Publié le 21 Octobre 2014

ALLOCATIONS FAMILIALES : MISE AU POINT

QUELQUES RAPPELS DE LA POLITIQUE FAMILIALE DECIDEE EN 1946

Le gouvernement assure que les décisions qu’il veut prendre concernant la modulation des allocations familiales ne remettent pas en cause l’universalité de celles-ci, ni non plus celle de la Sécurité sociale dans son ensemble.

Tromperie.

L’universalité des allocations familiales a été conçue pour l’ensemble des français et en dehors des situations de revenus des familles.

Il faut se rappeler qu’à cette époque il fallait reconstruire la France et ce qui primait était de retrouver la croissance et le développement du pays.

Le débat de la loi du 6 aout 1946 instituant la Caisse d’allocations familiales et les nouvelles garanties aux familles furent votées à l’unanimité de l’Assemblée constituante rassemblant sur cette loi toutes les composantes politiques de l’Assemblée constituante.

C’est la commission du travail qui eut à travailler particulièrement le texte avec la présence très active du ministre du travail et de la Sécurité Sociale Ambroise Croizat.

Et il est bon de revenir sur son intervention qui permet de rappeler le contexte et les objectifs du gouvernement sur cette loi qui fut un grand événement pour le peuple de France en dotant les familles de droits en matière familiale que personne à cette époque n’osât contester tant était grande l’idée de faire des familles le socle du redressement économique, sociale, démographique du pays après les destruction de la guerre.

Des droits que l’on considérait comme inaliénables parce qu’il mettait tous les français à égalité sur une question majeure le renouvellement des générations.

Des moyens nouveaux furent mis en place à cette effet telles les allocations prénatales, les primes à la naissance, généralisation de l’allocation de salaire unique et un relèvement des allocations familiales, le tout représentant une augmentation de la masse globale d’environ 90 % ..

L’Universalité fut proclamée dans les faits.
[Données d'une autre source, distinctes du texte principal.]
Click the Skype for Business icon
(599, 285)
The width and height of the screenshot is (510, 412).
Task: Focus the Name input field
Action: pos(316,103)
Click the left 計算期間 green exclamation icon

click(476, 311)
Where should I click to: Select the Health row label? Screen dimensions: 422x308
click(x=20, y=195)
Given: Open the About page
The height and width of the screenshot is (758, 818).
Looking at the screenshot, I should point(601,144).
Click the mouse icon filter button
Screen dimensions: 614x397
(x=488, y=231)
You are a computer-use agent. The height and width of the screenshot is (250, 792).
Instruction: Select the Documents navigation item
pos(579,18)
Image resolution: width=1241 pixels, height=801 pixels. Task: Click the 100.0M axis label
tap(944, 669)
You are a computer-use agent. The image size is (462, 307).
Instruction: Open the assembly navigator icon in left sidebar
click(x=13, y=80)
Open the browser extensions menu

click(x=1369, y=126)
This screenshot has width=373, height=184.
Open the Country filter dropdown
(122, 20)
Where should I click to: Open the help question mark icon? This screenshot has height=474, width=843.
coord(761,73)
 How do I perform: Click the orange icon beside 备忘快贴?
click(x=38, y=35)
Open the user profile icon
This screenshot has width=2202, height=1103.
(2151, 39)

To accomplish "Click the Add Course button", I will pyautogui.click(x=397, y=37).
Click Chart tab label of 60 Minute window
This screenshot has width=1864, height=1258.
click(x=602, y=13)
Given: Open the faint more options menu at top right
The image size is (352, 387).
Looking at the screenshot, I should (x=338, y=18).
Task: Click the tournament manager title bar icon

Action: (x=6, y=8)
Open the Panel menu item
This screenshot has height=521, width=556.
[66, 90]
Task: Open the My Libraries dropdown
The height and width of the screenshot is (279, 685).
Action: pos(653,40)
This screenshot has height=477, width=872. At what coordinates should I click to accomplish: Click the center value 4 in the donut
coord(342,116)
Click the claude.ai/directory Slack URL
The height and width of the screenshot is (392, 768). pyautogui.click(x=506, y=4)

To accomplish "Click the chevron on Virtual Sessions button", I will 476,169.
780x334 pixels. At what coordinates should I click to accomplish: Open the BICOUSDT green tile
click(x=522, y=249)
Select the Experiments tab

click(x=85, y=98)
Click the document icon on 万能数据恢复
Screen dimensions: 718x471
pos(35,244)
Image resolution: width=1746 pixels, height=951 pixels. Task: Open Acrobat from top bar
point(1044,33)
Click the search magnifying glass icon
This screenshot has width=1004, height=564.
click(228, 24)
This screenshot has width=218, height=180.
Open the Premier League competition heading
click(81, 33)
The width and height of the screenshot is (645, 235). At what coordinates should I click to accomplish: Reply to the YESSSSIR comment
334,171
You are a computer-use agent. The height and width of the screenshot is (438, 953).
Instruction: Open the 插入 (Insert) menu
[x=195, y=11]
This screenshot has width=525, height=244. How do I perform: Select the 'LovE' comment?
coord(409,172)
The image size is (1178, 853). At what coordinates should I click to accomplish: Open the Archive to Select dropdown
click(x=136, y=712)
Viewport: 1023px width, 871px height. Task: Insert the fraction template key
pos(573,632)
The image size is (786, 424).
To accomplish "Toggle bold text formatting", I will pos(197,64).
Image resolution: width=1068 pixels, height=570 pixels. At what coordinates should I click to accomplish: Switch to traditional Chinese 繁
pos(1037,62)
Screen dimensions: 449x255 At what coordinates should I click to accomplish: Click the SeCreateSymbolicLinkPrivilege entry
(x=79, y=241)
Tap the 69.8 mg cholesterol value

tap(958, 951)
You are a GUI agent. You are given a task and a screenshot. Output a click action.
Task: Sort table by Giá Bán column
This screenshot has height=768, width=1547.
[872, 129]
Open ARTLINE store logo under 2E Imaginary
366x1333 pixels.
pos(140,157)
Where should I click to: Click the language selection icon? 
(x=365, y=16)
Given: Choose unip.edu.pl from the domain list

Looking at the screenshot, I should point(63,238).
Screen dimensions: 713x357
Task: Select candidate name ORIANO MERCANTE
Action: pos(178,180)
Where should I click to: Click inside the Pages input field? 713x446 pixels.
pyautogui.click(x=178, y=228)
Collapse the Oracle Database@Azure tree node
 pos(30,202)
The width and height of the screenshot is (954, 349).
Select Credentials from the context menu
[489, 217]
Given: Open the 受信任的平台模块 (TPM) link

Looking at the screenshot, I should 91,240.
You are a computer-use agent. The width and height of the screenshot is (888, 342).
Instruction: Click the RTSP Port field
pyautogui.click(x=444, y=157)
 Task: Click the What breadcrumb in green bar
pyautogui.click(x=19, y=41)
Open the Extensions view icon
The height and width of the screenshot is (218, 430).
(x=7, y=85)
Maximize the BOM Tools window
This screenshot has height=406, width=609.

Quelques citations de Croizat s’adressant aux députés pour présenter la loi méritent d’être soulignées et je le cite : « La tâche première a consisté à édifier une organisation capable de prendre en charge la Sécurité sociale de tous les habitants du pays. Dans cette organisation, les allocations familiales avaient naturellement leur place. On a soutenu, sans doute, qu’elles possédaient une technique qui leur était propre, qu’elles répondaient à des préoccupations démographiques et familiales qui risquaient d’être méconnues si ce système d’allocations était confondu dans l’ensemble de la Sécurité sociale. Ces réserves n’ont pas résisté à l’examen. D’une part, la technique des Allocations familiales n’est pas autre chose qu’une technique de répartition appliquée dans le domaine des assurance sociales. D’autre part, et peut être surtout, des préoccupations démographiques et familiales dominent non seulement la législation des prestations familiales, mais aussi celle de toute la Sécurité sociale ».

Croizat fixe donc les Allocations familiales dans l’ensemble de la Sécurité Sociale et relie celles-ci dans une vision d’ensemble de la protection sociale comme l’avait défini le Conseil National de la Résistance.

IL l’affirme de manière solennelle à qui elles s’adressent ; c'est-à-dire à toute la population quand il s’appuie sur les familles, et il précise le rôle des allocations familiales sur les conditions de vie et de travail : « C’est une vérité évidente qu’un plan de sécurité sociale ne peut-être efficace sans un redressement de la natalité, sans un effort de tous les instants pour donner au pays une jeunesse vigoureuse et nombreuse. D’autre part, la Sécurité sociale tout entière s’adresse avant tout aux familles. Son but est de débarrasser toutes les familles de ce souci du lendemain, de cette hantise de la misère qui pèsent si lourdement sur tous les travailleurs. Ce ne sont pas seulement les prestations familiales proprement dites, c’est l’ensemble des prestations de la Sécurité sociale, c’est l’ensemble des réalisations sanitaires et sociales qui doivent être commandées par ces préoccupations familiales qui sont et demeureront au premier plan de l’activité de tous les promoteurs de la Sécurité sociale ».

Pour encore dire cette universalité de toutes les branches de la Sécurité sociale Croizat va au bout de son raisonnement : « c’est de ce point de vue surtout que la loi que vous discutez aujourd’hui marque une étape nouvelle. Elle consacre, en effet formellement, le caractère de charge nationale de l’ensemble des prestations familiales. Elle affirme le droit de toutes les familles, sans distinction, au bénéfice des prestations familiales. Comme la Sécurité sociale, les prestations familiales doivent s’étendre à toute la population du pays. C’est la règle nouvelle qui est aujourd’hui posée ».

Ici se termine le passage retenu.